* CHALLENGE
Convert each line of the data below into one string in a JSON list, leaving out blank lines.

* GIVEN DATA
******
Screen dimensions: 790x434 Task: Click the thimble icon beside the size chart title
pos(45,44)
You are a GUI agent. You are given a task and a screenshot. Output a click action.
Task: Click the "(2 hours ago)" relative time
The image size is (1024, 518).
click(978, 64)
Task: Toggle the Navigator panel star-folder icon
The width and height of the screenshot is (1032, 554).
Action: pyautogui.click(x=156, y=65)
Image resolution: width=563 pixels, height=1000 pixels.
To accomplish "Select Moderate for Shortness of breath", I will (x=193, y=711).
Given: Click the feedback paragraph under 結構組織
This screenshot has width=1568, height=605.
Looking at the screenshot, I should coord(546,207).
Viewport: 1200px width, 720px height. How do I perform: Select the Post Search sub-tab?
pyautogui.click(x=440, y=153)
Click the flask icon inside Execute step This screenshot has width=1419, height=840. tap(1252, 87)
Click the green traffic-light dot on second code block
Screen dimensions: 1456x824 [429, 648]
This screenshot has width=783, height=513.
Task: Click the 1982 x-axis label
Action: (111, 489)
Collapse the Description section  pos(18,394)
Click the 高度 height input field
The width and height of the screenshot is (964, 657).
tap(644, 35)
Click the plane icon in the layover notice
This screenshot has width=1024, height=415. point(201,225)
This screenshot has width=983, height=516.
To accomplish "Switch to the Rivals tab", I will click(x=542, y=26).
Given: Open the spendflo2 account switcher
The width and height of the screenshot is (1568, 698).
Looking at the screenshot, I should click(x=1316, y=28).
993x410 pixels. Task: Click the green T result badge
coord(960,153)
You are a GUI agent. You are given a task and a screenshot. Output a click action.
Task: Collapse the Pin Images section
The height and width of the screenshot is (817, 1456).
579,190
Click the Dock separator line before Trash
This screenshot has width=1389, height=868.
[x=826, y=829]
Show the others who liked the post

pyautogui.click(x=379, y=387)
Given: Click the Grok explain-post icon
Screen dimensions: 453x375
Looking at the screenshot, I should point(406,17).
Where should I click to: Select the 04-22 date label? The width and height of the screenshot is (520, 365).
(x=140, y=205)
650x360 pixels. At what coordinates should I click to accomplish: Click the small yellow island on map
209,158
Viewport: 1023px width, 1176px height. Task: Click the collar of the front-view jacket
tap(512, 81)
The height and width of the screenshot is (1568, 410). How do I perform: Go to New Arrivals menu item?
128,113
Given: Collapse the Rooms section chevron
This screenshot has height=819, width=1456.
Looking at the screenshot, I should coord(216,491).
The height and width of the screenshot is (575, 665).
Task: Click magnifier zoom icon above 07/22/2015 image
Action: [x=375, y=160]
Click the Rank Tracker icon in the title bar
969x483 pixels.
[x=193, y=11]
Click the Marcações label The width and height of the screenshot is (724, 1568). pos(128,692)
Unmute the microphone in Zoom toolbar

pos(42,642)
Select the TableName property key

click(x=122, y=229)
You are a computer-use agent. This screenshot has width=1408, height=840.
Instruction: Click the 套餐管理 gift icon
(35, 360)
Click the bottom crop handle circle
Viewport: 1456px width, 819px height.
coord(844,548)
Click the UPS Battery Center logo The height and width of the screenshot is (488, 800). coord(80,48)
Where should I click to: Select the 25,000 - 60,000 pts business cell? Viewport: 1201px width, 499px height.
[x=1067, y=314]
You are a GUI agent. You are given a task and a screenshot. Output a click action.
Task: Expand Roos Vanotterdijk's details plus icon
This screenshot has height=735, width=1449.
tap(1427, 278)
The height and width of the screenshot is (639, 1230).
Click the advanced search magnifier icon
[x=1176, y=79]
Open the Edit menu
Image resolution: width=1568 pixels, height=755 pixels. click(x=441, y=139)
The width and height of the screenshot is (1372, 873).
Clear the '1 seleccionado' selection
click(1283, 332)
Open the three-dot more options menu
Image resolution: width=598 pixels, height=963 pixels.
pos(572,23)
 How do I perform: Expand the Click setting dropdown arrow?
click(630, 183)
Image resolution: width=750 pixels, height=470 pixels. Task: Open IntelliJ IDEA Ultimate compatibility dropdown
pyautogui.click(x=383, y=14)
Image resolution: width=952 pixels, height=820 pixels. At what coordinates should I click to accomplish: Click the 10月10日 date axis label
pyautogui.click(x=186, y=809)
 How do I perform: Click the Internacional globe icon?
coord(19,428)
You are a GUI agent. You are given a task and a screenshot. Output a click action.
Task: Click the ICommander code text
******
* TASK RESPONSE
[
  "Screen dimensions: 790x434 Task: Click the thimble icon beside the size chart title",
  "pos(45,44)",
  "You are a GUI agent. You are given a task and a screenshot. Output a click action.",
  "Task: Click the \"(2 hours ago)\" relative time",
  "The image size is (1024, 518).",
  "click(978, 64)",
  "Task: Toggle the Navigator panel star-folder icon",
  "The width and height of the screenshot is (1032, 554).",
  "Action: pyautogui.click(x=156, y=65)",
  "Image resolution: width=563 pixels, height=1000 pixels.",
  "To accomplish \"Select Moderate for Shortness of breath\", I will (x=193, y=711).",
  "Given: Click the feedback paragraph under 結構組織",
  "This screenshot has width=1568, height=605.",
  "Looking at the screenshot, I should coord(546,207).",
  "Viewport: 1200px width, 720px height. How do I perform: Select the Post Search sub-tab?",
  "pyautogui.click(x=440, y=153)",
  "Click the flask icon inside Execute step This screenshot has width=1419, height=840. tap(1252, 87)",
  "Click the green traffic-light dot on second code block",
  "Screen dimensions: 1456x824 [429, 648]",
  "This screenshot has width=783, height=513.",
  "Task: Click the 1982 x-axis label",
  "Action: (111, 489)",
  "Collapse the Description section  pos(18,394)",
  "Click the 高度 height input field",
  "The width and height of the screenshot is (964, 657).",
  "tap(644, 35)",
  "Click the plane icon in the layover notice",
  "This screenshot has width=1024, height=415. point(201,225)",
  "This screenshot has width=983, height=516.",
  "To accomplish \"Switch to the Rivals tab\", I will click(x=542, y=26).",
  "Given: Open the spendflo2 account switcher",
  "The width and height of the screenshot is (1568, 698).",
  "Looking at the screenshot, I should click(x=1316, y=28).",
  "993x410 pixels. Task: Click the green T result badge",
  "coord(960,153)",
  "You are a GUI agent. You are given a task and a screenshot. Output a click action.",
  "Task: Collapse the Pin Images section",
  "The height and width of the screenshot is (817, 1456).",
  "579,190",
  "Click the Dock separator line before Trash",
  "This screenshot has width=1389, height=868.",
  "[x=826, y=829]",
  "Show the others who liked the post",
  "pyautogui.click(x=379, y=387)",
  "Given: Click the Grok explain-post icon",
  "Screen dimensions: 453x375",
  "Looking at the screenshot, I should point(406,17).",
  "Where should I click to: Select the 04-22 date label? The width and height of the screenshot is (520, 365).",
  "(x=140, y=205)",
  "650x360 pixels. At what coordinates should I click to accomplish: Click the small yellow island on map",
  "209,158",
  "Viewport: 1023px width, 1176px height. Task: Click the collar of the front-view jacket",
  "tap(512, 81)",
  "The height and width of the screenshot is (1568, 410). How do I perform: Go to New Arrivals menu item?",
  "128,113",
  "Given: Collapse the Rooms section chevron",
  "This screenshot has height=819, width=1456.",
  "Looking at the screenshot, I should coord(216,491).",
  "The height and width of the screenshot is (575, 665).",
  "Task: Click magnifier zoom icon above 07/22/2015 image",
  "Action: [x=375, y=160]",
  "Click the Rank Tracker icon in the title bar",
  "969x483 pixels.",
  "[x=193, y=11]",
  "Click the Marcações label The width and height of the screenshot is (724, 1568). pos(128,692)",
  "Unmute the microphone in Zoom toolbar",
  "pos(42,642)",
  "Select the TableName property key",
  "click(x=122, y=229)",
  "You are a computer-use agent. This screenshot has width=1408, height=840.",
  "Instruction: Click the 套餐管理 gift icon",
  "(35, 360)",
  "Click the bottom crop handle circle",
  "Viewport: 1456px width, 819px height.",
  "coord(844,548)",
  "Click the UPS Battery Center logo The height and width of the screenshot is (488, 800). coord(80,48)",
  "Where should I click to: Select the 25,000 - 60,000 pts business cell? Viewport: 1201px width, 499px height.",
  "[x=1067, y=314]",
  "You are a GUI agent. You are given a task and a screenshot. Output a click action.",
  "Task: Expand Roos Vanotterdijk's details plus icon",
  "This screenshot has height=735, width=1449.",
  "tap(1427, 278)",
  "The height and width of the screenshot is (639, 1230).",
  "Click the advanced search magnifier icon",
  "[x=1176, y=79]",
  "Open the Edit menu",
  "Image resolution: width=1568 pixels, height=755 pixels. click(x=441, y=139)",
  "The width and height of the screenshot is (1372, 873).",
  "Clear the '1 seleccionado' selection",
  "click(1283, 332)",
  "Open the three-dot more options menu",
  "Image resolution: width=598 pixels, height=963 pixels.",
  "pos(572,23)",
  " How do I perform: Expand the Click setting dropdown arrow?",
  "click(630, 183)",
  "Image resolution: width=750 pixels, height=470 pixels. Task: Open IntelliJ IDEA Ultimate compatibility dropdown",
  "pyautogui.click(x=383, y=14)",
  "Image resolution: width=952 pixels, height=820 pixels. At what coordinates should I click to accomplish: Click the 10月10日 date axis label",
  "pyautogui.click(x=186, y=809)",
  " How do I perform: Click the Internacional globe icon?",
  "coord(19,428)",
  "You are a GUI agent. You are given a task and a screenshot. Output a click action.",
  "Task: Click the ICommander code text"
]